Provided material |
++++++

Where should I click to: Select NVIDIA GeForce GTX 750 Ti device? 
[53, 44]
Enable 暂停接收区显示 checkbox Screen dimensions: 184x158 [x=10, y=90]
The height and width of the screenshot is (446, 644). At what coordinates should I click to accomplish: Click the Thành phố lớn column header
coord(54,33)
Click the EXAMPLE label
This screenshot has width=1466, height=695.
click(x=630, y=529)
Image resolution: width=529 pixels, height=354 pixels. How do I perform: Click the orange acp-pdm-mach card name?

++++++

Exercise |
Transcribe the opening lines of the listing exactly, please. Stop after the line that contains "Enable 暂停接收区显示 checkbox".

Result for this exercise |
Where should I click to: Select NVIDIA GeForce GTX 750 Ti device? 
[53, 44]
Enable 暂停接收区显示 checkbox Screen dimensions: 184x158 [x=10, y=90]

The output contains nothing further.